String7 type with read CSV?

Hello,

I am trying to import a single column file (very long more than 1 million lines). They are real number, so I thing float64 (numbers like 17, 139.4, 2345.87)

Here is the code

df=CSV.read(“QD.csv”, DataFrame; header = false)
rename!(df,[:Column1] .=> [:QUAL])

But now I just tried

first(df, 10)

and I get something strange

10×1 DataFrame

Row Column1
String7
1 21.54
2 33.09
3 33.09
4 2.66
5 1.43
6 0.77
7 2.93
8 1.59
9 1.34
10 1.3

What is that “String 7”? Why didn’t it recognise the numbers as float, and what is String 7?

And how would I change this to float64?
Thanks a lot

I am a newbie here, sorry if this is an obvious question

EDIT: I tried this

ArgumentError: cannot parse String7(“.”) as Float64

but got

ArgumentError: cannot parse String7(“.”) as Float64

So the problem is that (for some reason) in one of your rows, rather than a number, there’s a singular . with no digits. This isn’t convertible to a Float64.

1 Like

Ok, so the problem is the input file. Ok thanks a lot :slight_smile: I am gonna investigate this.

If the "." is meant to represent missing, you can tell that to CSV.read – I think the keyword argument is missingstrings or something close to that

Actually, there is no missing data, and I also checked for a line where I would only have a singuler .

but

awk ‘/^.$/’ QUAL.csv

returns nothing. Is it possible this is introduced when reading the file? I am really confused

Can the point not be really alone but have whitespace around it?

This is a possibility. The file is an extract from a very complicated kind of bioinformatics file format, and it’s very possible something weird / unexpected happened. But what matters here, is that I know the problem seems not my Julia code, but a problem upstream. Thank you :slight_smile: I will investigate.

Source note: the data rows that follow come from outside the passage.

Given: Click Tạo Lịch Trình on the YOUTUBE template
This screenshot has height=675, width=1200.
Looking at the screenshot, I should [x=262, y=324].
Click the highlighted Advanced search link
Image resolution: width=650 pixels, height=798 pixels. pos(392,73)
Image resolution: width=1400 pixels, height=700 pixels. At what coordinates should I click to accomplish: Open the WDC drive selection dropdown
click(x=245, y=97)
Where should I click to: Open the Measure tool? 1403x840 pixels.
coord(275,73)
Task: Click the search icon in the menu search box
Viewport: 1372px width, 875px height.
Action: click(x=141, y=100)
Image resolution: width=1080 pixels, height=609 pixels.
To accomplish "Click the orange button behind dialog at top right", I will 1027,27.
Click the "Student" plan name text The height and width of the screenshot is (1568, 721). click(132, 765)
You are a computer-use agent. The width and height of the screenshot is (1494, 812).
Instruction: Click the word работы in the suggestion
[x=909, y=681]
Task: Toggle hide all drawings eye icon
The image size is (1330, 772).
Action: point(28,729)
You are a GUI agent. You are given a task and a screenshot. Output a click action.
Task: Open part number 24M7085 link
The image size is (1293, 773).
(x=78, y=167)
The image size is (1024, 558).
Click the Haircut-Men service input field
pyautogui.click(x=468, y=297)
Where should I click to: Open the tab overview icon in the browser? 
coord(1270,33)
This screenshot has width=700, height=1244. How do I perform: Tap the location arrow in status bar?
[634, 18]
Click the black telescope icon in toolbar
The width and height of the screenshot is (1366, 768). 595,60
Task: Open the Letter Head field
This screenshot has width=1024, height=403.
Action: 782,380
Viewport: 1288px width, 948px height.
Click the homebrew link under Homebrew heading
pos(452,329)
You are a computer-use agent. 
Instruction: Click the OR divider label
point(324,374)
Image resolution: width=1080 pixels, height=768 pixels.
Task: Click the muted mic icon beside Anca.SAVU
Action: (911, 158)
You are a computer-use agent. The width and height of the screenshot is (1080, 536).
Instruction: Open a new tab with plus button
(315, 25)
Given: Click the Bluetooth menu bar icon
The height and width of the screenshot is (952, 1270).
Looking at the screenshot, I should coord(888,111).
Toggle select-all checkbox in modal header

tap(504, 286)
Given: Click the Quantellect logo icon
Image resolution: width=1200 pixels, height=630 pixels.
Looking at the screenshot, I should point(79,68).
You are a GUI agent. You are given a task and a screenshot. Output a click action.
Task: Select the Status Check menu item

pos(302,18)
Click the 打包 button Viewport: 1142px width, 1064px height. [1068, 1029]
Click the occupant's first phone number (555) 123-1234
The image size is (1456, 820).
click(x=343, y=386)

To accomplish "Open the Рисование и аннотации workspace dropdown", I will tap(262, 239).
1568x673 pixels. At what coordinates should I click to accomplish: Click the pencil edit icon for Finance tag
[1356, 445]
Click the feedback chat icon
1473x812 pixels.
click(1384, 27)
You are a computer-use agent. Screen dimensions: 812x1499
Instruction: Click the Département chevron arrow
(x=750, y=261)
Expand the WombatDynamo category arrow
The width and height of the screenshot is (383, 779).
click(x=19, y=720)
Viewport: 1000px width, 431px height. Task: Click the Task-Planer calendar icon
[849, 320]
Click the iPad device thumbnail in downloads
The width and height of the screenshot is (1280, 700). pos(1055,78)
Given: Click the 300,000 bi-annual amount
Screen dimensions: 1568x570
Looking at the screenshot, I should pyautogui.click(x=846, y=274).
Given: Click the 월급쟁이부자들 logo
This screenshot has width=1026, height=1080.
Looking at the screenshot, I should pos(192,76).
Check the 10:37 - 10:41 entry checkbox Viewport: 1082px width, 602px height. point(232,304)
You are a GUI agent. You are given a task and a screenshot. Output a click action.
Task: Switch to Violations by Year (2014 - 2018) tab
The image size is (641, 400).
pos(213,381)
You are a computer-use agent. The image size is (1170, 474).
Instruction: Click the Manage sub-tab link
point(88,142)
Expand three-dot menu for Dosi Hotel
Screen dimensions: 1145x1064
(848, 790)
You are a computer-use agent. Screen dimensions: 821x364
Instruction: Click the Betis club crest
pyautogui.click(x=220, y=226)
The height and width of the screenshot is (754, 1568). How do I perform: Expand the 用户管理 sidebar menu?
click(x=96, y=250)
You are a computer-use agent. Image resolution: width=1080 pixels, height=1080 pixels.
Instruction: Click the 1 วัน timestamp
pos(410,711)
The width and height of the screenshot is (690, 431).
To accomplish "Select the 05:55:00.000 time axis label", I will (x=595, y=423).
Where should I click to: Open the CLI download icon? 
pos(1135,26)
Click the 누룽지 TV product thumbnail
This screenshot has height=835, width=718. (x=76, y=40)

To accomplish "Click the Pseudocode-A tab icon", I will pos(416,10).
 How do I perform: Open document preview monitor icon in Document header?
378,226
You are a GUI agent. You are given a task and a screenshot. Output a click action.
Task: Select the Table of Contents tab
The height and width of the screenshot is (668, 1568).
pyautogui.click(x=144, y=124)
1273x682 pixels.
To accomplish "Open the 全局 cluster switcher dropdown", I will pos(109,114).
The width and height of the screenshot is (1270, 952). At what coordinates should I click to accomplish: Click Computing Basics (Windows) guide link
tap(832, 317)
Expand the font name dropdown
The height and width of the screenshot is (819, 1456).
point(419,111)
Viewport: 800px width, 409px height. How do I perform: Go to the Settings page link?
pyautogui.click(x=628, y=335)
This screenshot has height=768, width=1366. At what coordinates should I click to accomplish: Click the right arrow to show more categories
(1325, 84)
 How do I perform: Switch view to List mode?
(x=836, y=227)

EDIT: indeed, there is a whitespace somewhere that shouldn’t be there. Thanks a lot :slight_smile:

1 Like

For more information on String7, it is a type from InlineStrings.jl package which is used for working with strings where it helps with allocation and performance.

6 Likes

Thanks, bookmarked :slight_smile:

I would like to thank you all for your friendly welcome.

1 Like